* Requirements
Render the items below as a numbered list, leaving out blank lines.

* Data for this exercise
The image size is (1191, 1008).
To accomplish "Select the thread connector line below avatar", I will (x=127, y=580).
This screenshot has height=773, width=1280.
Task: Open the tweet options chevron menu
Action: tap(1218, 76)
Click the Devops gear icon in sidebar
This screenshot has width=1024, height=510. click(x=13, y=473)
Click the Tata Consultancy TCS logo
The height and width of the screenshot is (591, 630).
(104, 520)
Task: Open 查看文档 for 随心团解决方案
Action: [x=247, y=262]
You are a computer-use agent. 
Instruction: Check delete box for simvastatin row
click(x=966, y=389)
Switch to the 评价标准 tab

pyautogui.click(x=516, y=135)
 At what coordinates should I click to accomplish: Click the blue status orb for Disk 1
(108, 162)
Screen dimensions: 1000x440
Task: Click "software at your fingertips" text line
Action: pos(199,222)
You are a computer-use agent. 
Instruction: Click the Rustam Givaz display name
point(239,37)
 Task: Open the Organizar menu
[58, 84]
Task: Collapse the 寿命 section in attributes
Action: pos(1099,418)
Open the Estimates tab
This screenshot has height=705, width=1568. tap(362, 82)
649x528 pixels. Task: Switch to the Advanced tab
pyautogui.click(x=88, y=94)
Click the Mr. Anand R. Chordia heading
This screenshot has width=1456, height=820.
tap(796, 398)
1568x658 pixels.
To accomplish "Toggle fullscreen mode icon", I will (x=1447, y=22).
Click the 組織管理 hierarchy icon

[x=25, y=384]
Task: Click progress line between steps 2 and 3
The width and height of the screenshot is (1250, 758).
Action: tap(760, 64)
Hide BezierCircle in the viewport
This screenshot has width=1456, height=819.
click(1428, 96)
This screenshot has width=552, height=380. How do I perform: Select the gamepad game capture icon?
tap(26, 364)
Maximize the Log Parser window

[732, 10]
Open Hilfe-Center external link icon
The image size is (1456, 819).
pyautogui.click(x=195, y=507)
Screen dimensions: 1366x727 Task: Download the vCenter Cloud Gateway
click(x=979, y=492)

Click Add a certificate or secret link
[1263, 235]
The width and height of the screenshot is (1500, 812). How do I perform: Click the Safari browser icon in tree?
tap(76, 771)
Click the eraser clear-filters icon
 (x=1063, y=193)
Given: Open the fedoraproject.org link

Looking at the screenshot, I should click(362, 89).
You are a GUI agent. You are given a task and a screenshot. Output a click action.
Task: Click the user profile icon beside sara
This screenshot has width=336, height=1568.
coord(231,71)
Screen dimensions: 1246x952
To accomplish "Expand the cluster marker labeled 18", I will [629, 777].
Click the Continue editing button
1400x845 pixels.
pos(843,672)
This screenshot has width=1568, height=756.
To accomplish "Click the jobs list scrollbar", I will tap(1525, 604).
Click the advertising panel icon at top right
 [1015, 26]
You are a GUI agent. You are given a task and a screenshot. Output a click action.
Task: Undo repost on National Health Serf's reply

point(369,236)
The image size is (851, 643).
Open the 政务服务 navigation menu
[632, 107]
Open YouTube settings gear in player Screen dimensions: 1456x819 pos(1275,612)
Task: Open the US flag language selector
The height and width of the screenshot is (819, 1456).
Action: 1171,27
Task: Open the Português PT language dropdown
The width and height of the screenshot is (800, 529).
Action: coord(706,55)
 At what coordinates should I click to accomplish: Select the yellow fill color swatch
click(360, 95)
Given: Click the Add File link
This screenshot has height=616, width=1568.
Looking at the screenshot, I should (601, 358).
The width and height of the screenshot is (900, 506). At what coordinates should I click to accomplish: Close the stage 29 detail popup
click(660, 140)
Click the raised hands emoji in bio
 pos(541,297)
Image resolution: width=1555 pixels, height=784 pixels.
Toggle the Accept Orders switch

* Solution for this task
1. The image size is (1191, 1008).
2. To accomplish "Select the thread connector line below avatar", I will (x=127, y=580).
3. This screenshot has height=773, width=1280.
4. Task: Open the tweet options chevron menu
5. Action: tap(1218, 76)
6. Click the Devops gear icon in sidebar
7. This screenshot has width=1024, height=510. click(x=13, y=473)
8. Click the Tata Consultancy TCS logo
9. The height and width of the screenshot is (591, 630).
10. (104, 520)
11. Task: Open 查看文档 for 随心团解决方案
12. Action: [x=247, y=262]
13. You are a computer-use agent. 
14. Instruction: Check delete box for simvastatin row
15. click(x=966, y=389)
16. Switch to the 评价标准 tab
17. pyautogui.click(x=516, y=135)
18.  At what coordinates should I click to accomplish: Click the blue status orb for Disk 1
19. (108, 162)
20. Screen dimensions: 1000x440
21. Task: Click "software at your fingertips" text line
22. Action: pos(199,222)
23. You are a computer-use agent. 
24. Instruction: Click the Rustam Givaz display name
25. point(239,37)
26.  Task: Open the Organizar menu
27. [58, 84]
28. Task: Collapse the 寿命 section in attributes
29. Action: pos(1099,418)
30. Open the Estimates tab
31. This screenshot has height=705, width=1568. tap(362, 82)
32. 649x528 pixels. Task: Switch to the Advanced tab
33. pyautogui.click(x=88, y=94)
34. Click the Mr. Anand R. Chordia heading
35. This screenshot has width=1456, height=820.
36. tap(796, 398)
37. 1568x658 pixels.
38. To accomplish "Toggle fullscreen mode icon", I will (x=1447, y=22).
39. Click the 組織管理 hierarchy icon
40. [x=25, y=384]
41. Task: Click progress line between steps 2 and 3
42. The width and height of the screenshot is (1250, 758).
43. Action: tap(760, 64)
44. Hide BezierCircle in the viewport
45. This screenshot has width=1456, height=819.
46. click(1428, 96)
47. This screenshot has width=552, height=380. How do I perform: Select the gamepad game capture icon?
48. tap(26, 364)
49. Maximize the Log Parser window
50. [732, 10]
51. Open Hilfe-Center external link icon
52. The image size is (1456, 819).
53. pyautogui.click(x=195, y=507)
54. Screen dimensions: 1366x727 Task: Download the vCenter Cloud Gateway
55. click(x=979, y=492)
56. Click Add a certificate or secret link
57. [1263, 235]
58. The width and height of the screenshot is (1500, 812). How do I perform: Click the Safari browser icon in tree?
59. tap(76, 771)
60. Click the eraser clear-filters icon
61.  (x=1063, y=193)
62. Given: Open the fedoraproject.org link
63. Looking at the screenshot, I should click(362, 89).
64. You are a GUI agent. You are given a task and a screenshot. Output a click action.
65. Task: Click the user profile icon beside sara
66. This screenshot has width=336, height=1568.
67. coord(231,71)
68. Screen dimensions: 1246x952
69. To accomplish "Expand the cluster marker labeled 18", I will [629, 777].
70. Click the Continue editing button
71. 1400x845 pixels.
72. pos(843,672)
73. This screenshot has width=1568, height=756.
74. To accomplish "Click the jobs list scrollbar", I will tap(1525, 604).
75. Click the advertising panel icon at top right
76.  [1015, 26]
77. You are a GUI agent. You are given a task and a screenshot. Output a click action.
78. Task: Undo repost on National Health Serf's reply
79. point(369,236)
80. The image size is (851, 643).
81. Open the 政务服务 navigation menu
82. [632, 107]
83. Open YouTube settings gear in player Screen dimensions: 1456x819 pos(1275,612)
84. Task: Open the US flag language selector
85. The height and width of the screenshot is (819, 1456).
86. Action: 1171,27
87. Task: Open the Português PT language dropdown
88. The width and height of the screenshot is (800, 529).
89. Action: coord(706,55)
90.  At what coordinates should I click to accomplish: Select the yellow fill color swatch
91. click(360, 95)
92. Given: Click the Add File link
93. This screenshot has height=616, width=1568.
94. Looking at the screenshot, I should (601, 358).
95. The width and height of the screenshot is (900, 506). At what coordinates should I click to accomplish: Close the stage 29 detail popup
96. click(660, 140)
97. Click the raised hands emoji in bio
98.  pos(541,297)
99. Image resolution: width=1555 pixels, height=784 pixels.
100. Toggle the Accept Orders switch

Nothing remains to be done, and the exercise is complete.